▶ _Source data_
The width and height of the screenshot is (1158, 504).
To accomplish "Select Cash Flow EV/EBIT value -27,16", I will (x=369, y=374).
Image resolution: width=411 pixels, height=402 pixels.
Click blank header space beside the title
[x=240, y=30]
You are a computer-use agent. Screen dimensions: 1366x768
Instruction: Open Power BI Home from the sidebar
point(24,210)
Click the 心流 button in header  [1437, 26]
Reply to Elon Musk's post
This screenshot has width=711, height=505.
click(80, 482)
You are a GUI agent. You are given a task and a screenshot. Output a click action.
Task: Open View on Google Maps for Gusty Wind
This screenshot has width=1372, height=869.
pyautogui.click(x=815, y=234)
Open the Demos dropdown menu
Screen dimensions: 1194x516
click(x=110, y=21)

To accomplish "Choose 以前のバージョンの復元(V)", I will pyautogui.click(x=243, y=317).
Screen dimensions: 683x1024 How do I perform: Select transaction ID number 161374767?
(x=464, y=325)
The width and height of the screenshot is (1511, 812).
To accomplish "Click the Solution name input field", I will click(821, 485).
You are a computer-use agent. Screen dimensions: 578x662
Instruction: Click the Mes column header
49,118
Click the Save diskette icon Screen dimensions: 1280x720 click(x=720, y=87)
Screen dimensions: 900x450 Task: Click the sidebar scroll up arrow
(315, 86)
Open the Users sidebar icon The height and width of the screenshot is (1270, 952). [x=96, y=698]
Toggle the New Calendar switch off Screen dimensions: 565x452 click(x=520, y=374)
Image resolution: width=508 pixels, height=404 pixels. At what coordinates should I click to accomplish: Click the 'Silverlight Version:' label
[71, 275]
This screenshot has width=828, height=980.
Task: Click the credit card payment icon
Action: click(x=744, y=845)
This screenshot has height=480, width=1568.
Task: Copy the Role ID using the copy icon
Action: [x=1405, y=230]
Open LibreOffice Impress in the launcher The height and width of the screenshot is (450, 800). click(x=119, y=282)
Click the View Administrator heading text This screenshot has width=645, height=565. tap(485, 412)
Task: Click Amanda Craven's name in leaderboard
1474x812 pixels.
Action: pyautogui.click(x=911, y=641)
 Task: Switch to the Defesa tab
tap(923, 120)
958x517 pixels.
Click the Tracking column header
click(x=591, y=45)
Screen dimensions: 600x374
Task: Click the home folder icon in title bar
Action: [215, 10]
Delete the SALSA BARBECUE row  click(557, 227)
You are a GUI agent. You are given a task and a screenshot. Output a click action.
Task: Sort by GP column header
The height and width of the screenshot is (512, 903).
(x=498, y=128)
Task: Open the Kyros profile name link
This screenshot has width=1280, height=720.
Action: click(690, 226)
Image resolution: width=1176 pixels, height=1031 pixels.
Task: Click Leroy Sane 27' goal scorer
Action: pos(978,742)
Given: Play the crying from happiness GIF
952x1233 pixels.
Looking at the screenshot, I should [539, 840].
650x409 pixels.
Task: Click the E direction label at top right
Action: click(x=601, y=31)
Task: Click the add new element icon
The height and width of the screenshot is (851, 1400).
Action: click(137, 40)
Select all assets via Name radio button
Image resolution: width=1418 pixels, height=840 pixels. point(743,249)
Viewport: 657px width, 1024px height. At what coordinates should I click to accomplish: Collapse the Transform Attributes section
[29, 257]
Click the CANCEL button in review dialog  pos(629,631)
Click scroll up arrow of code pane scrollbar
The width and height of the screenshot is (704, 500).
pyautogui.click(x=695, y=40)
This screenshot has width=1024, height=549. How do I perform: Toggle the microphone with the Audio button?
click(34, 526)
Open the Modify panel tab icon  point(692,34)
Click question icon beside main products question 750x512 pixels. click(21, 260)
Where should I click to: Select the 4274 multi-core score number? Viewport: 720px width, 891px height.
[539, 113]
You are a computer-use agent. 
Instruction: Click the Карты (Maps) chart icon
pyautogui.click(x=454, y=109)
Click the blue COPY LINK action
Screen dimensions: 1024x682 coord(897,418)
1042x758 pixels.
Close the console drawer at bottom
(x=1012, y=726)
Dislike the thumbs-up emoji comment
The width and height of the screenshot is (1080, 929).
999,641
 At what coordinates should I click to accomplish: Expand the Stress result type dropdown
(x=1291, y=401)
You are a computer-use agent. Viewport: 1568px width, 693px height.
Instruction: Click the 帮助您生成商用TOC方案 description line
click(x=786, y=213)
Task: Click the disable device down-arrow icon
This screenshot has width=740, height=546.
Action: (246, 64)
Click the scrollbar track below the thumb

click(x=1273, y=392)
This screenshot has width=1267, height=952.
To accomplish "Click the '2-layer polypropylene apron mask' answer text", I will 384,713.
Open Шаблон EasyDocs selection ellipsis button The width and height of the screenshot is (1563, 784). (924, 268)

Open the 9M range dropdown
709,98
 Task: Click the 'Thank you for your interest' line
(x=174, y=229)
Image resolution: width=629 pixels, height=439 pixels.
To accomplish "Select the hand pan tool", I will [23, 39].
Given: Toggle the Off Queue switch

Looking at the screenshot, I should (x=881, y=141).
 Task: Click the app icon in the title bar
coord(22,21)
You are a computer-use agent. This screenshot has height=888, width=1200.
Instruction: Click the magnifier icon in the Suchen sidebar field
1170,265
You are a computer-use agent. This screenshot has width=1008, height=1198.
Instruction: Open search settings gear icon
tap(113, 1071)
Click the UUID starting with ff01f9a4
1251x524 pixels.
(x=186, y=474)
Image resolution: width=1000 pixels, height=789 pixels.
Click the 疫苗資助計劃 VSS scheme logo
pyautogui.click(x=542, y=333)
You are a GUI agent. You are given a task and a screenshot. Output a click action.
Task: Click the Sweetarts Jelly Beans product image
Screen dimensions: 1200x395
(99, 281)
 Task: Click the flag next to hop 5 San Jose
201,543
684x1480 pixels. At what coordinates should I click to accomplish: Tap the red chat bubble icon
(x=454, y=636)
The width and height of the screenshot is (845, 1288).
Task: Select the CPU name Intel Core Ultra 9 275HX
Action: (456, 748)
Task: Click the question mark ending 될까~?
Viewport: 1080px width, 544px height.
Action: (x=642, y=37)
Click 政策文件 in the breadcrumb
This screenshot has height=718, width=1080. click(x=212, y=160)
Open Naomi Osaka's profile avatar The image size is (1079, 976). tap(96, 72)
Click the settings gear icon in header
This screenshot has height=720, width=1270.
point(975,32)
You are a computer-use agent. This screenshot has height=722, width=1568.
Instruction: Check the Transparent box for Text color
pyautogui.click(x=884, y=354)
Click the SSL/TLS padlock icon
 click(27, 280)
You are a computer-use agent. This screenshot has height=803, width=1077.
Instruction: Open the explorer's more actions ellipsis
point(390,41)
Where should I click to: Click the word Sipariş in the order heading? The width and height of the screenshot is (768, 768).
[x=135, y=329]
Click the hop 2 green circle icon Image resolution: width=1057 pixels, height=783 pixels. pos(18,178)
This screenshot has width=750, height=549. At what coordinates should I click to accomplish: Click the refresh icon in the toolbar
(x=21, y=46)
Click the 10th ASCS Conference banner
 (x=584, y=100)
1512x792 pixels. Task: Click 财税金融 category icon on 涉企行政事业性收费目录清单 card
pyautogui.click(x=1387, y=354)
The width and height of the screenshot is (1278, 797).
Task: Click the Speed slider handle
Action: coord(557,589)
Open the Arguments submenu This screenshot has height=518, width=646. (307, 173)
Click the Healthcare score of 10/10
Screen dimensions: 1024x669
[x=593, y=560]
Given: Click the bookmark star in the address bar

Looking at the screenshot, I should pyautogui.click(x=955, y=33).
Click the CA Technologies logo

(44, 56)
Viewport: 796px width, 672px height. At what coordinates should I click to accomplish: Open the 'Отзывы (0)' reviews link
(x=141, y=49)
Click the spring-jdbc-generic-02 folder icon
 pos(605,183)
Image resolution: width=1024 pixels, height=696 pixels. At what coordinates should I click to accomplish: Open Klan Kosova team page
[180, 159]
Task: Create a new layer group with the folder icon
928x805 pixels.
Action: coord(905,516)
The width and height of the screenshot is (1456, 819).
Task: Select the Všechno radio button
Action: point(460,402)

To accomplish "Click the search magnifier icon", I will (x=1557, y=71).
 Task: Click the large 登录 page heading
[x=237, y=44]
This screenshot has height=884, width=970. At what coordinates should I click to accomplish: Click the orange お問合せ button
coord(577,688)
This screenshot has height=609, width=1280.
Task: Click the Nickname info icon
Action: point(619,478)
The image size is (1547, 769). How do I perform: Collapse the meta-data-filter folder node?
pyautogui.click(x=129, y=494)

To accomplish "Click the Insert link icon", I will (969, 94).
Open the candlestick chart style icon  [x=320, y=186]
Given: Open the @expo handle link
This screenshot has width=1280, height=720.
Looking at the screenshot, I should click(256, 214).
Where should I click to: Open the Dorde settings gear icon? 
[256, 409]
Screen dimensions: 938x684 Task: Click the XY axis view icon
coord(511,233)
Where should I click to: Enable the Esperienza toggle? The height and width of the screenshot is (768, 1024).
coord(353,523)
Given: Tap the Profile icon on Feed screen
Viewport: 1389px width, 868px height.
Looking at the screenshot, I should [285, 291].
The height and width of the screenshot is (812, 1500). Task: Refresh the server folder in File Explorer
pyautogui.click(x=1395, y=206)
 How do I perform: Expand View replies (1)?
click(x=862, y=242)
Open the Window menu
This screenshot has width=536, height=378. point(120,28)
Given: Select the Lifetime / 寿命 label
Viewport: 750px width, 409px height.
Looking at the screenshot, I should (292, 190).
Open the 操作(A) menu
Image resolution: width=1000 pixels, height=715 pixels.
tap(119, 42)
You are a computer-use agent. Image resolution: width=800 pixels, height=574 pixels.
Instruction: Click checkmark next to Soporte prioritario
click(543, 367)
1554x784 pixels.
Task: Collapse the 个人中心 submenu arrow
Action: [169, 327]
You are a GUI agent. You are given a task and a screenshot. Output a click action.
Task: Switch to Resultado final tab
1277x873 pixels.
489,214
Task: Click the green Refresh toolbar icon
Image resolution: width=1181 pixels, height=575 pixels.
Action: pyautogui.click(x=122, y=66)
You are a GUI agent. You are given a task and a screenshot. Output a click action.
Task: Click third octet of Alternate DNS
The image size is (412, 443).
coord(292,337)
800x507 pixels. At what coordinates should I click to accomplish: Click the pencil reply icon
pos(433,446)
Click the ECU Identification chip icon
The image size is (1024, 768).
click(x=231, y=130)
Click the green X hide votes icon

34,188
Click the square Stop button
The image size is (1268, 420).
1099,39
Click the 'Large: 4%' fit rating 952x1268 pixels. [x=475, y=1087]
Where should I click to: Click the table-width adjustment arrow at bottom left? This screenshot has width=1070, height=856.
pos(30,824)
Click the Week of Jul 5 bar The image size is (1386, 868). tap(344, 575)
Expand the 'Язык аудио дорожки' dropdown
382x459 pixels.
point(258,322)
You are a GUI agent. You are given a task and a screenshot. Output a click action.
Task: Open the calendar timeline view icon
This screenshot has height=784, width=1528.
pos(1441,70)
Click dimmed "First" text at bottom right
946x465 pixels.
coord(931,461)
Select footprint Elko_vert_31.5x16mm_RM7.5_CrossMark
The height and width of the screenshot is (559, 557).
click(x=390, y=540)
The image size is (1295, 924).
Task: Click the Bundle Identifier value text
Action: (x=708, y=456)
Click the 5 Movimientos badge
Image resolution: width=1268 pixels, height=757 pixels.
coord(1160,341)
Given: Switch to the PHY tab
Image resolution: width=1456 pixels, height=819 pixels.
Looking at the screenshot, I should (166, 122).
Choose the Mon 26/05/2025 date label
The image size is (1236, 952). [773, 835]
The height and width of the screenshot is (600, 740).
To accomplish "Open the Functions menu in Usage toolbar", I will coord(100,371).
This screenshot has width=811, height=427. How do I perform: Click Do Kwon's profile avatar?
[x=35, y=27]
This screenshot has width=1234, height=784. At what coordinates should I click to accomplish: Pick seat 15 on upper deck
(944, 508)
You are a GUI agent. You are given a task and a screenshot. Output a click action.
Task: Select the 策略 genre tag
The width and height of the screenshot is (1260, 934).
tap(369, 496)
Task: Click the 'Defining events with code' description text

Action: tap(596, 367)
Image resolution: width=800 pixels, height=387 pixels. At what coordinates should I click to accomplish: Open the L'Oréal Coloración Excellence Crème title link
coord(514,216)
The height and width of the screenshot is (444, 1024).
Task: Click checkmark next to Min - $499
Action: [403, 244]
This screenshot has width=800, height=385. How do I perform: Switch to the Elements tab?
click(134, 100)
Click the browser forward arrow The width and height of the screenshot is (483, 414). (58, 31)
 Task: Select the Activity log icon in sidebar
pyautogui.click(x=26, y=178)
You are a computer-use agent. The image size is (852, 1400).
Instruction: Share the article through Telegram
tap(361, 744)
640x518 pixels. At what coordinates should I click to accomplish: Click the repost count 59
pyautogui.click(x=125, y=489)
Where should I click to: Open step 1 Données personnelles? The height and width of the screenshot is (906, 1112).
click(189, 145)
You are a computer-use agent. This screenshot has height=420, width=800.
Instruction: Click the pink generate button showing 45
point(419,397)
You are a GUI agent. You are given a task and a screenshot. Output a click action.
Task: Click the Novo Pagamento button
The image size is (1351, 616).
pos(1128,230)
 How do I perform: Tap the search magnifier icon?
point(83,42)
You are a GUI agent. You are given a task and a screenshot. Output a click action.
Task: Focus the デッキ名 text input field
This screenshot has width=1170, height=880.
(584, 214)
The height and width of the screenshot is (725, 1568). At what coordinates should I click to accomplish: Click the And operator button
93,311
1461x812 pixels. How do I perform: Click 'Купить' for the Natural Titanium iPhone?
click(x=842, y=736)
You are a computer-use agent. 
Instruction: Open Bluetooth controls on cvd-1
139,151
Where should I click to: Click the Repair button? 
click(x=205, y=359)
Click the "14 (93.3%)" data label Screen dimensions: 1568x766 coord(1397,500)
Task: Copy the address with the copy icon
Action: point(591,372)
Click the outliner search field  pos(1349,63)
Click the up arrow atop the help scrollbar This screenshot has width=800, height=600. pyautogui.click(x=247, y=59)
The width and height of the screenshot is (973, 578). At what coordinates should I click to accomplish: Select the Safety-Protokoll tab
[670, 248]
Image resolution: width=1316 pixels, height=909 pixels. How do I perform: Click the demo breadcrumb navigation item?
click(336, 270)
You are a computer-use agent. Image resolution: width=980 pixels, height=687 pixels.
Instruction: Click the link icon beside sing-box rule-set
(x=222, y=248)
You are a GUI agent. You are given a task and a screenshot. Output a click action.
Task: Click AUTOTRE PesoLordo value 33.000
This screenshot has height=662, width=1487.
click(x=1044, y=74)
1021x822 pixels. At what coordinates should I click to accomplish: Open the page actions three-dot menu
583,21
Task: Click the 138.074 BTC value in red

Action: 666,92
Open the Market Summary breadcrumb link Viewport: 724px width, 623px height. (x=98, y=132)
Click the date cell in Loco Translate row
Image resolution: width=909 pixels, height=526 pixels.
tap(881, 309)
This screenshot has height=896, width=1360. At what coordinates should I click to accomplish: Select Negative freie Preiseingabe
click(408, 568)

▶ _What is required_
The word "will" appears on some lines of the data above; count those lines and give only the total.

▶ _Completed task_
8